Customers must opt into paying a recurring monthly fee in a subscription pricing model. Before purchasing software, the recurring fee is determined. It’s usually calculated by multiplying the price of a license by an estimate of how many units of that license will be needed in the coming year, or over a longer contract term.
These subscription models benefit the software provider because they are paid for the duration of the contract, even if the software is not used. This isn’t ideal for you, the customer. You’re wasting money on shelfware if you use too little. You’ll face overage penalties if you use too much.
Consider how we use water in our own homes. You can throttle your usage based on your needs, and the resource is always available. When you decide you need an extra-long, hot shower or you have visitors, you simply consume what you require and then pay for the added value.
It’s simple and straightforward, with a price that reflects the value you receive. Consider what would happen if we paid a monthly fee for a certain amount of water usage. Why should you be charged for water you didn’t use because you upgraded your showers to be more efficient?
That’s simply unjust. Worse yet, why take the chance of running out of water because your visitors took a long shower? That doesn’t make any sense.
At work, software has taken on the role of a utility, similar to how water does at home. As a result, software consumption pricing is increasingly becoming the norm. A good example is Amazon Web Services (AWS). It popularized consumption pricing, in which customers pay only for the capabilities that they use and value from. Twilio and Snowflake are two high-profile, high-growth software companies that have successfully adopted this model since then.
Consumption- or usage-based pricing fundamentally alters the relationship between software companies and their customers, moving away from inherently unequal subscription models and toward an inherently equitable exchange of value. Software companies that align revenue with usage understand that they won’t get paid unless they build products that customers enjoy using and gain value from with each use. Companies that continue to innovate and provide differentiated value will be rewarded with increased revenue and customer loyalty, perpetuating the virtuous cycle.

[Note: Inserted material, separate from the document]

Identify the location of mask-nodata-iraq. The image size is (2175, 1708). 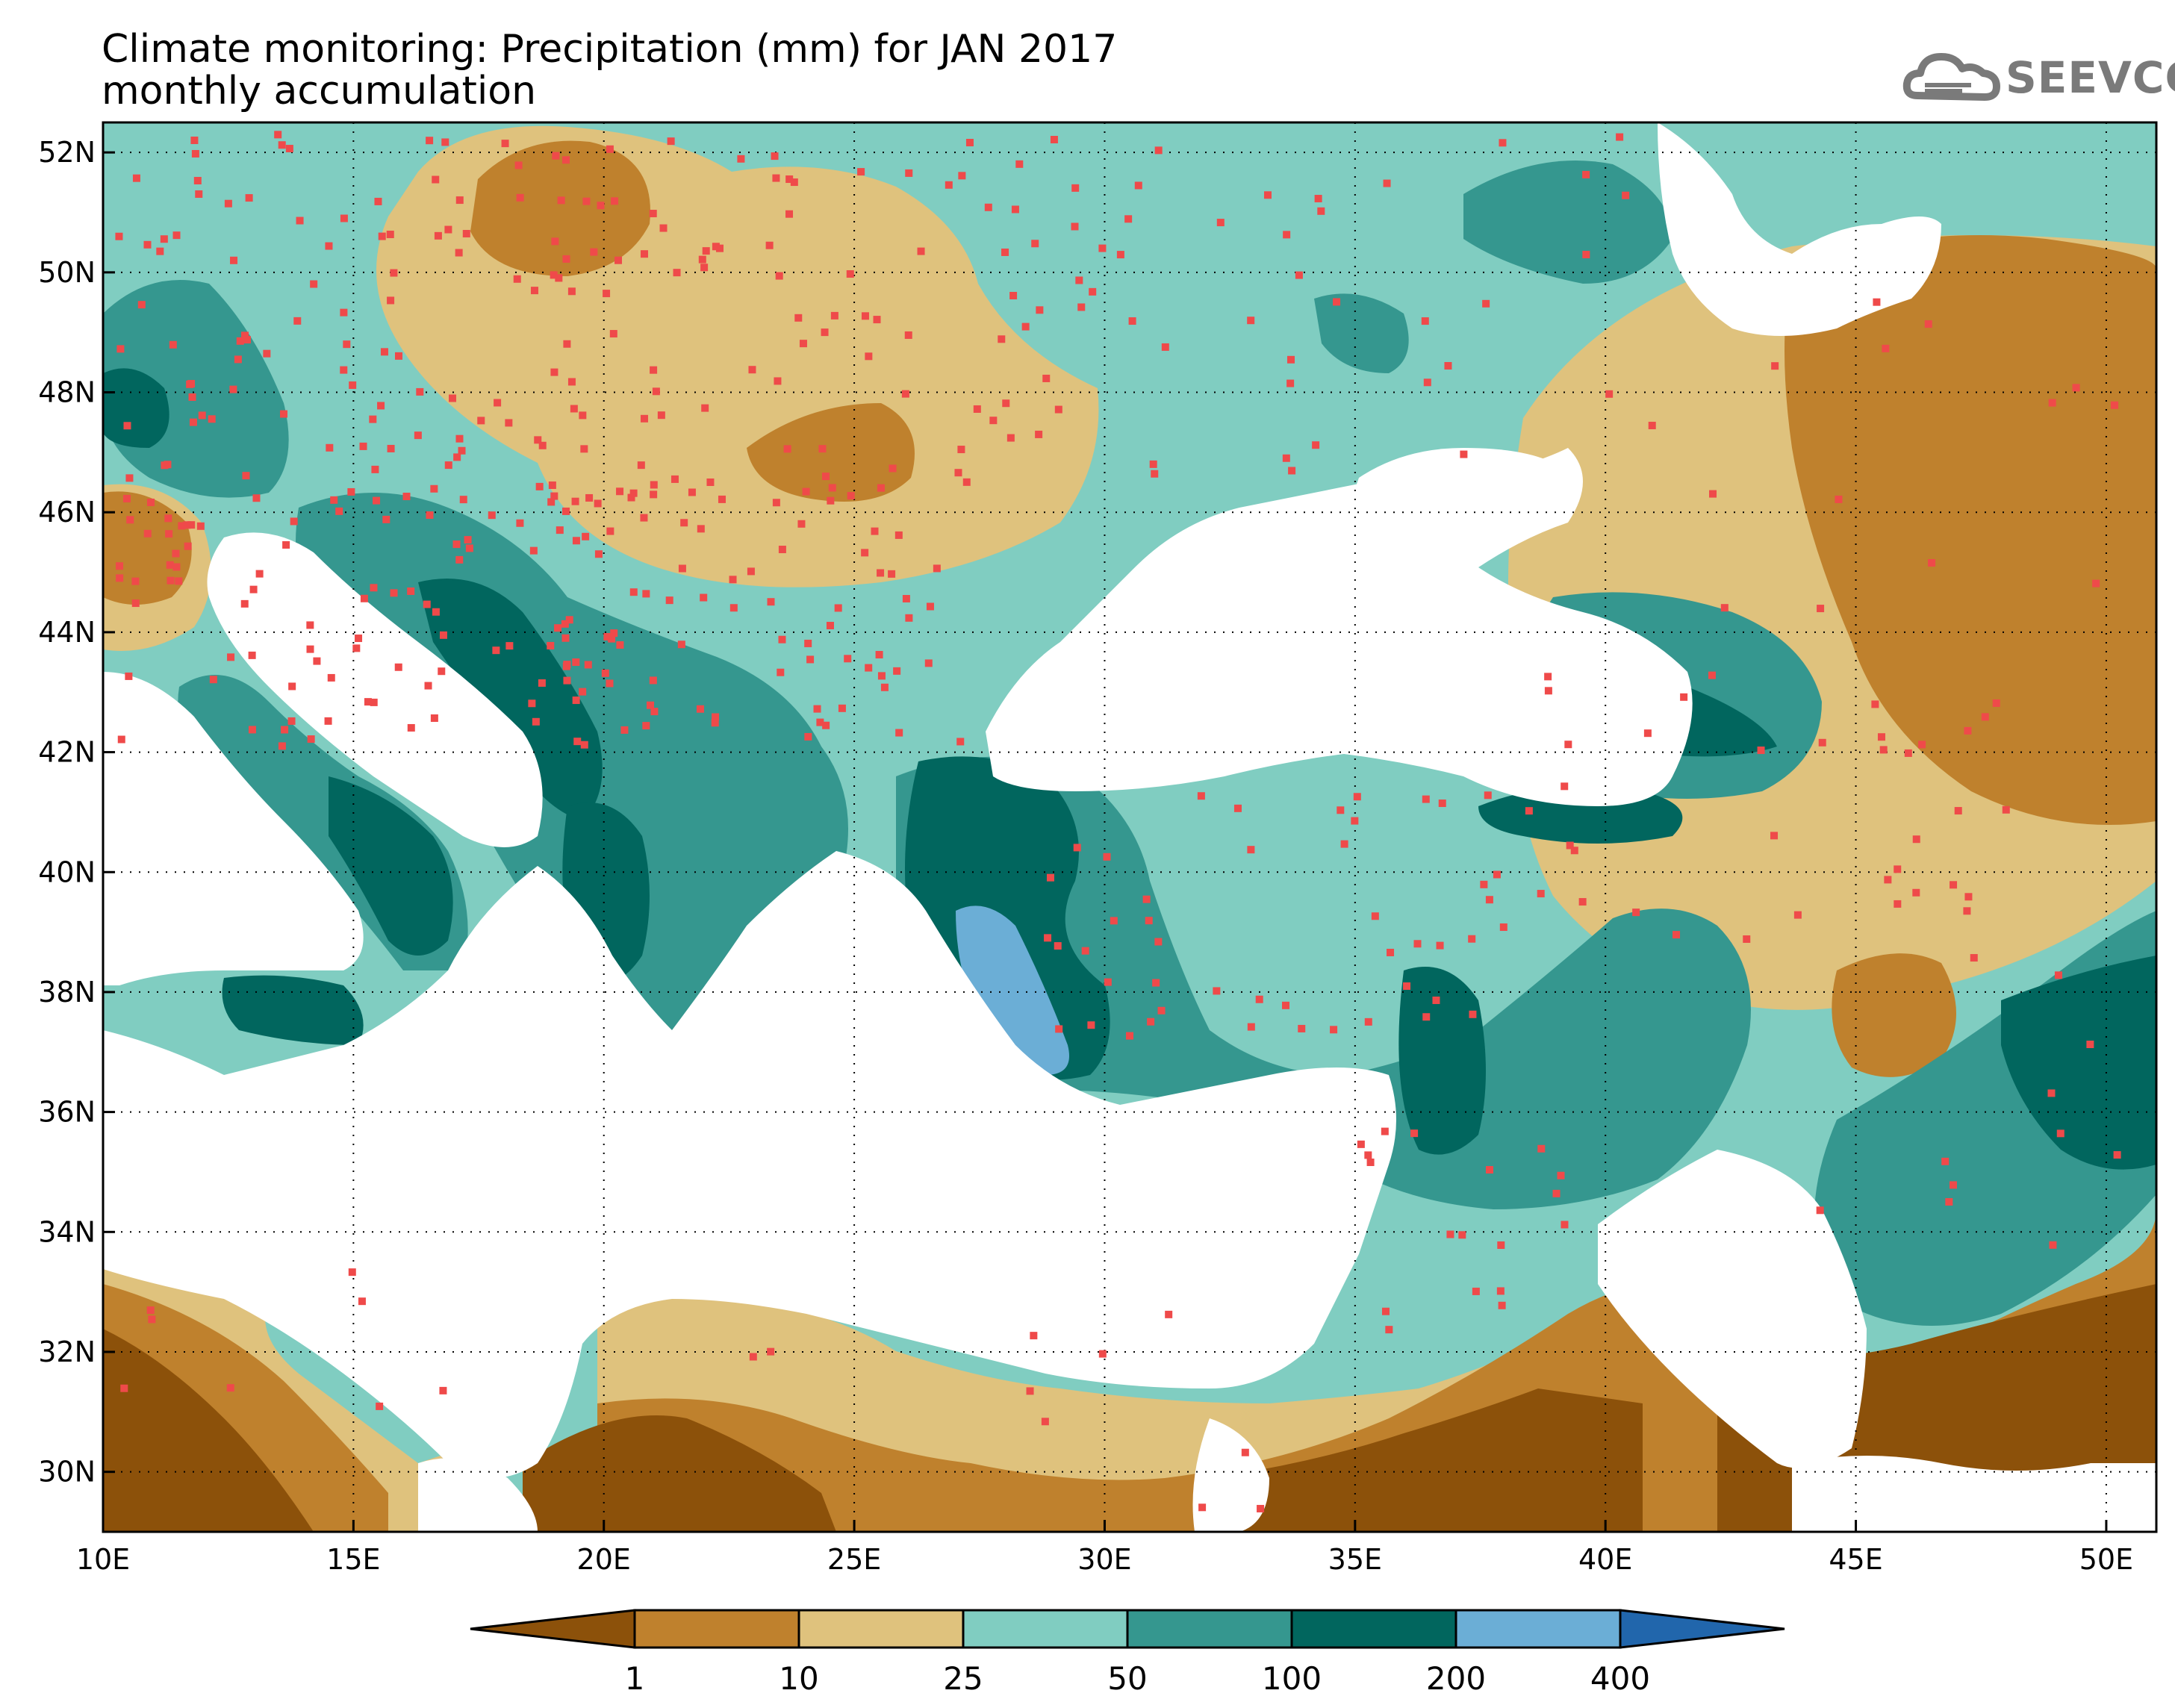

Consumption is more than a business, pricing, or revenue model; it is a commitment by a company to focus every function on making customers successful and ensuring that they get true value from its platform, products, and/or services.
Customers will continue to accept consumption pricing as the preferred business model, from hyper-growth startups to the largest global enterprises, it is clear today.
All software companies will eventually adopt consumption pricing as the de facto standard. It’s the latest step in the software industry’s three-decade journey to prioritize customers’ needs in everything they do. It’s all about aligning with the success of your customers. As true vendor partners, forward-thinking software companies will continue to embrace this model. Those who do not evolve risk losing not only their top-line growth, but also their customer trust and loyalty.